TEXT SEGMENT below:

Do people think when you get the funded hours you’re paying £0 for childcare?? If you work full time you’re most likely still paying over £1,000 a month.

bingboo121 · 23/02/2024 07:31

mumumumumummm · 23/02/2024 07:13

You can't double the tax paid of people evening between £100-125. They already pay 67p in the £ which is MORE per £ than they pay when they earn over £125k.

Wouldnt u be happy to pay more tax per pound (as mentioned free childcare,free unis etc) rather than had your whole salary over for just childcare?

Lou7171 · 23/02/2024 07:32

Beezknees · 23/02/2024 05:55

This I have a problem with as it insinuates that those on 12k do not work hard or have stressful jobs.

Nobody "enjoys" relying on the welfare state. I have for 15 years and I work full time and I earn £24k currently. I'd far rather swap and be earning £100k.

I also have a problem when people say higher earners are "propping up" the rest of us. Well, so are the lower earners, including those childcare workers that the higher earners are paying to look after their children. If they decided to stop going to work, if the refuse collectors and care home workers and supermarket workers decided to stop going to work then the higher earners and the entire country would be in a bit of a mess, wouldn't it. All jobs are important, that's why they are there.

End of TEXT SEGMENT.
MATERIAL SUPPLIED below:

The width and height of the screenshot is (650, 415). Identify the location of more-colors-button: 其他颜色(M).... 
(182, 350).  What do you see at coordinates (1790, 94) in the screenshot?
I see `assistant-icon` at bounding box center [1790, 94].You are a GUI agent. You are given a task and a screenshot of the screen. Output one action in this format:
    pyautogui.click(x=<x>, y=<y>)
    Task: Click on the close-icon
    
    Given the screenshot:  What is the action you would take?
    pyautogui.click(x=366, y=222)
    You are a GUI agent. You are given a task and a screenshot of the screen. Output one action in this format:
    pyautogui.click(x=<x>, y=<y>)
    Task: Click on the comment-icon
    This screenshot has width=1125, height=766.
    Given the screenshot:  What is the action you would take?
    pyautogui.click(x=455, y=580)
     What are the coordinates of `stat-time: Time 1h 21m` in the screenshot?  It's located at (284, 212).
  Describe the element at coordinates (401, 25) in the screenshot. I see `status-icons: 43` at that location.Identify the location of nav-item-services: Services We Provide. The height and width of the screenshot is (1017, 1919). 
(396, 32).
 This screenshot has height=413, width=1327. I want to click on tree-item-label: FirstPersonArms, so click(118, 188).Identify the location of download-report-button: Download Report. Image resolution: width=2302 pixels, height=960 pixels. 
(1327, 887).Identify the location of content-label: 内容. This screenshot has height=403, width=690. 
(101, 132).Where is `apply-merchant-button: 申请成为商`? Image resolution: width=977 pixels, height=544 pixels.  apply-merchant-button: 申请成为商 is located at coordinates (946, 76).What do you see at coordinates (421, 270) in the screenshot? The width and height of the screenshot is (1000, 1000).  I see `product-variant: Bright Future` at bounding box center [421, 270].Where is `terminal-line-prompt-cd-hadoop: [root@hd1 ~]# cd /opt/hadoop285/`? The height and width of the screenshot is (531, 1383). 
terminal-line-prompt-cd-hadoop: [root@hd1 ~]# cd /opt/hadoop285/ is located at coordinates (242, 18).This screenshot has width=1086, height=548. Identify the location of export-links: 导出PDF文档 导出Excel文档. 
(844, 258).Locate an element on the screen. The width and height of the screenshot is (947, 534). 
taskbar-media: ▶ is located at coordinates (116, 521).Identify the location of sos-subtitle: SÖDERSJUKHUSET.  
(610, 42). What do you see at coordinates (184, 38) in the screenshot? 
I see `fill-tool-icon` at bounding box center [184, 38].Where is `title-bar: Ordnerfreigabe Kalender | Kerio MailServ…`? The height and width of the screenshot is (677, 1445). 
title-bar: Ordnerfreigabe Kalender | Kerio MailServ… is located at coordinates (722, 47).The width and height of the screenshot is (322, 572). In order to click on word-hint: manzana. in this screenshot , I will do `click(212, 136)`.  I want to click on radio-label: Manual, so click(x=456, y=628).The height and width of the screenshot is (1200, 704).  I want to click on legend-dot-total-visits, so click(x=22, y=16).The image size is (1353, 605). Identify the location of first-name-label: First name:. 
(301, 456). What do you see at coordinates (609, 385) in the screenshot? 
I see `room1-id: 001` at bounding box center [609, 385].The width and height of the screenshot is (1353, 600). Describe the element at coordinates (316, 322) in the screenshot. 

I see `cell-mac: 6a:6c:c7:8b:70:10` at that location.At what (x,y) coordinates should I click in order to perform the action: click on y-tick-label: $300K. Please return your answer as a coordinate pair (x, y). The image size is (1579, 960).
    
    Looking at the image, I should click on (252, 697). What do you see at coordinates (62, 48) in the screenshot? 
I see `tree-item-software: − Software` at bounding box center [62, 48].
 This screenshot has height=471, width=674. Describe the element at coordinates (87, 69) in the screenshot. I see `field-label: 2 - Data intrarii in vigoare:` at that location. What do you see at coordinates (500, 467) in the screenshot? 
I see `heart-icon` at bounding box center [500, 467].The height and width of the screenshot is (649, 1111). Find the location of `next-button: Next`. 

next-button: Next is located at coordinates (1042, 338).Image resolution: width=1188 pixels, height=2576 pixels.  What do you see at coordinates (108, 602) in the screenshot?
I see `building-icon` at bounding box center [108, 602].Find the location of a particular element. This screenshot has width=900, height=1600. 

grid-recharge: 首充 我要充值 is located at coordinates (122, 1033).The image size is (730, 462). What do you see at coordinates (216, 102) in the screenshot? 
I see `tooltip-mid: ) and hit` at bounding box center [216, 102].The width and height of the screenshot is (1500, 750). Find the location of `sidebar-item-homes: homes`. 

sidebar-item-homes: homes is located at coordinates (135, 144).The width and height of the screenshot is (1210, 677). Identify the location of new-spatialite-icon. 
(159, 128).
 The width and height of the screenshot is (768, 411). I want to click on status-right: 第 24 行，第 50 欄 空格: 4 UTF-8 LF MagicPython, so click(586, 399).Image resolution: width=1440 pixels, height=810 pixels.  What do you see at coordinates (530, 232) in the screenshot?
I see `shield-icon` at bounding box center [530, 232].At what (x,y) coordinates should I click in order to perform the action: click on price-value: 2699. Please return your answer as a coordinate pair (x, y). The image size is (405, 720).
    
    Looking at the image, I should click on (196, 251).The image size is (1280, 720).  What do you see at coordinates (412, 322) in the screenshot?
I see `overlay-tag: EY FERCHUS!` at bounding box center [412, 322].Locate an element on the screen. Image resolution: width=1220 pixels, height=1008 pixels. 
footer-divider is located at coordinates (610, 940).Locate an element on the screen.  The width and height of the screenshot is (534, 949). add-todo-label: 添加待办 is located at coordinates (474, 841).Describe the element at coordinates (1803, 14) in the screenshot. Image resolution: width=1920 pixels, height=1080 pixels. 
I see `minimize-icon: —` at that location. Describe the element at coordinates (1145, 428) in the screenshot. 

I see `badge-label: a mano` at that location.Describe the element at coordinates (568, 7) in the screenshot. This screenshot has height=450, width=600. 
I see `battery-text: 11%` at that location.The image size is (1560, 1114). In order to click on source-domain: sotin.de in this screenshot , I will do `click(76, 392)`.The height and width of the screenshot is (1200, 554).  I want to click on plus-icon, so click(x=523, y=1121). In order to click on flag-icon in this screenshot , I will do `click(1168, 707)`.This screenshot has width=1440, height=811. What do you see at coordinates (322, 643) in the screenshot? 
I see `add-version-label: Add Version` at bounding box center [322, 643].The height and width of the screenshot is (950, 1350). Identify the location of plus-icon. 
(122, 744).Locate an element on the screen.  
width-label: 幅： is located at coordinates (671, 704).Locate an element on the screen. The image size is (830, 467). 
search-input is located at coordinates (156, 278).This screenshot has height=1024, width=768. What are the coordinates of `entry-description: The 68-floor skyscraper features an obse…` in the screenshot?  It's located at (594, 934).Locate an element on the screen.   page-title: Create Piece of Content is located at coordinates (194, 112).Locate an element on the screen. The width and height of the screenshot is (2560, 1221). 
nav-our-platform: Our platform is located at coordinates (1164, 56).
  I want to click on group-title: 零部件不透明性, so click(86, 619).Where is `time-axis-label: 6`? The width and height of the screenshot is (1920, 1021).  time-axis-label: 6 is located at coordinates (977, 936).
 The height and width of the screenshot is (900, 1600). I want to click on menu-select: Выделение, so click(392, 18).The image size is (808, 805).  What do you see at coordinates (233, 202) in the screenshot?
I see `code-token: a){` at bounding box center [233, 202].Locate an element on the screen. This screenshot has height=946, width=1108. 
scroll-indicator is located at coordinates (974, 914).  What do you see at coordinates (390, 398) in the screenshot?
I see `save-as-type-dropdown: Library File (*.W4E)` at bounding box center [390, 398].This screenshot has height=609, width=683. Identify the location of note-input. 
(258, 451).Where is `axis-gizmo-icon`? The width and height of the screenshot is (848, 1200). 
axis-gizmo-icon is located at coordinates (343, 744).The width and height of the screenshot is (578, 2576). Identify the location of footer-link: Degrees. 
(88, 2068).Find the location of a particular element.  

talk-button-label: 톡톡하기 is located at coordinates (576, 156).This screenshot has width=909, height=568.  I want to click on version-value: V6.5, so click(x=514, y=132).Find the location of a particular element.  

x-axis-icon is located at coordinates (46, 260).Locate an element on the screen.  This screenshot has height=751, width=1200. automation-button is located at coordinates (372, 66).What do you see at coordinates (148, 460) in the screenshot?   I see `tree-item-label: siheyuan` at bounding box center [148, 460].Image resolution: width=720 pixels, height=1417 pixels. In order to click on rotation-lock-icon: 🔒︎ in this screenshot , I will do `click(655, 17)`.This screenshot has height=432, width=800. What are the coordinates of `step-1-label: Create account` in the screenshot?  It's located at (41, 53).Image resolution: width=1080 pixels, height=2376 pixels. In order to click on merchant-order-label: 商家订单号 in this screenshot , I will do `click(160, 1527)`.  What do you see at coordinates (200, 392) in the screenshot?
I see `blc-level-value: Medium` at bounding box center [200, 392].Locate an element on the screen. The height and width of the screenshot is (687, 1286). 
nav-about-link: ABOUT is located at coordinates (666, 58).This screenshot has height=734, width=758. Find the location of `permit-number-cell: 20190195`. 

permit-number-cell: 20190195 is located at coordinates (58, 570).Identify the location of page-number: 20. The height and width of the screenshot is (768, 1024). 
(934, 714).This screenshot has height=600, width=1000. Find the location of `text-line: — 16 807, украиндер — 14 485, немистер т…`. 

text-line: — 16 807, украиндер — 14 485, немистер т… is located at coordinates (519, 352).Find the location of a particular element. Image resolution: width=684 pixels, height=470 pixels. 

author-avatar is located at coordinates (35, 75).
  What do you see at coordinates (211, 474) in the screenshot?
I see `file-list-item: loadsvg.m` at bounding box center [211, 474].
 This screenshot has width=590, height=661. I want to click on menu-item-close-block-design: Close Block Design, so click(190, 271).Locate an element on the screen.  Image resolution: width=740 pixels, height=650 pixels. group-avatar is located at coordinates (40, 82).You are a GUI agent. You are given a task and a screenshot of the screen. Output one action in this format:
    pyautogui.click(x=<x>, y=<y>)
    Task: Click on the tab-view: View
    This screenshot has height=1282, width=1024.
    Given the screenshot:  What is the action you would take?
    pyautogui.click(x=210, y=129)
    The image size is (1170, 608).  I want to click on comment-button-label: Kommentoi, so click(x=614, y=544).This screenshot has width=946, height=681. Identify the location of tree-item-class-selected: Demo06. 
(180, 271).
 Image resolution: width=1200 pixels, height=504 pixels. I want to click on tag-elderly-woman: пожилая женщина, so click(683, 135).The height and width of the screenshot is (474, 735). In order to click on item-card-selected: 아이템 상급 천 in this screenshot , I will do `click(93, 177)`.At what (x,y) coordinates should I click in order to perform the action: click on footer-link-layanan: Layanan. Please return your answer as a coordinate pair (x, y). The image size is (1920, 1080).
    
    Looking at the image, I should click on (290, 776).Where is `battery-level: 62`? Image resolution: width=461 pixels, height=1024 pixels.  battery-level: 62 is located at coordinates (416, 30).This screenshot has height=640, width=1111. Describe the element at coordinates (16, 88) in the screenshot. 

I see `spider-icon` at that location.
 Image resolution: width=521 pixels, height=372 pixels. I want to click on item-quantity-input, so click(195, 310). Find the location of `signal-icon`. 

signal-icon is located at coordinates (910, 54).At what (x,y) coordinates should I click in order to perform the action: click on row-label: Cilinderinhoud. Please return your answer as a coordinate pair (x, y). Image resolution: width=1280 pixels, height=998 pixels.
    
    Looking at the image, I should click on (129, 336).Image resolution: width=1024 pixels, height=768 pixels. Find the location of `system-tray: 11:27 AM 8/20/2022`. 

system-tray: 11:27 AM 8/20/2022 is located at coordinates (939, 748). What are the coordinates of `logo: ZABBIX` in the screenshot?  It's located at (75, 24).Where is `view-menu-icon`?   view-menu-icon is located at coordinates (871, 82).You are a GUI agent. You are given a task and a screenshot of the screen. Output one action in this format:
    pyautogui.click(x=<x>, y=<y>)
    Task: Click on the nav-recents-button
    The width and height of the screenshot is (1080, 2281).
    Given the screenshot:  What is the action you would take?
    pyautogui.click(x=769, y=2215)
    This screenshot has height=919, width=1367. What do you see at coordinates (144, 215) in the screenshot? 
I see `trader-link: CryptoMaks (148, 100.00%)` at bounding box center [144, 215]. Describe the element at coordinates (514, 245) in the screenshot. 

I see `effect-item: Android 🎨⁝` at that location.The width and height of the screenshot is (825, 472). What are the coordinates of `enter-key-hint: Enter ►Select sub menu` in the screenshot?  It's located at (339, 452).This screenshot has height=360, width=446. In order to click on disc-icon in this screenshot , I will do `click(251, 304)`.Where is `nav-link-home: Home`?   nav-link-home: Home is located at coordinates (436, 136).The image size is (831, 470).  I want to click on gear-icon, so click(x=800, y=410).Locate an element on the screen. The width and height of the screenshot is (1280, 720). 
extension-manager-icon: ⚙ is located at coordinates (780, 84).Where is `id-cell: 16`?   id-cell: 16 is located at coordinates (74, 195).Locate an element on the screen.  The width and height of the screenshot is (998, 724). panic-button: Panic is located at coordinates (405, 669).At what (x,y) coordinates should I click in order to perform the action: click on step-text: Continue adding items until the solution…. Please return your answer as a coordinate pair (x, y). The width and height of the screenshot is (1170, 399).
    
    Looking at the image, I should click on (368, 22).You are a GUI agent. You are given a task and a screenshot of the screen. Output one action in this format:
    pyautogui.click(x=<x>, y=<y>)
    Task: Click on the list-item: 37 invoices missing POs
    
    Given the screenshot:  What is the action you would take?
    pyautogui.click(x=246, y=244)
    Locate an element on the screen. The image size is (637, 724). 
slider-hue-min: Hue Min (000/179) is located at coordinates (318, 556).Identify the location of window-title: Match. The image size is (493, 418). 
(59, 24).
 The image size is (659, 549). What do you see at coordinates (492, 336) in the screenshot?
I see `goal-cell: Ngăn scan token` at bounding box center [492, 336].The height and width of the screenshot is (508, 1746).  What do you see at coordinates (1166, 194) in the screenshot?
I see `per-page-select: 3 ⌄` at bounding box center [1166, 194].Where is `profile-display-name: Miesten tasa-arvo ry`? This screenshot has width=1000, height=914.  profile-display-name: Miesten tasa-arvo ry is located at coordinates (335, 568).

End of MATERIAL SUPPLIED.

▶ **INSTRUCTIONS**:
a) Answer these questions about the forum thread on childcare costs:
(i) According to the opening post, how much is someone working full time most likely still paying for childcare each month?
(ii) In the post from mumumumumummm, how much in the £ do people earning between £100-125 already pay?
(iii) For how many years has the writer of "Nobody "enjoys" relying on the welfare state" relied on it?
b) In the forum thread on childcare costs, take the part that opens with the words containing "mumumumumummm · 23/02/2024" and closes with "be earning £100k.", and switch "welfare state" to "benefits system".
The data is separate material with no connection to the text.

▶ **EXERCISE RESULTS**:
a)
(i) Over £1,000 a month
(ii) 67p in the £
(iii) 15 years

b)
mumumumumummm · 23/02/2024 07:13

You can't double the tax paid of people evening between £100-125. They already pay 67p in the £ which is MORE per £ than they pay when they earn over £125k.

Wouldnt u be happy to pay more tax per pound (as mentioned free childcare,free unis etc) rather than had your whole salary over for just childcare?

Lou7171 · 23/02/2024 07:32

Beezknees · 23/02/2024 05:55

This I have a problem with as it insinuates that those on 12k do not work hard or have stressful jobs.

Nobody "enjoys" relying on the benefits system. I have for 15 years and I work full time and I earn £24k currently. I'd far rather swap and be earning £100k.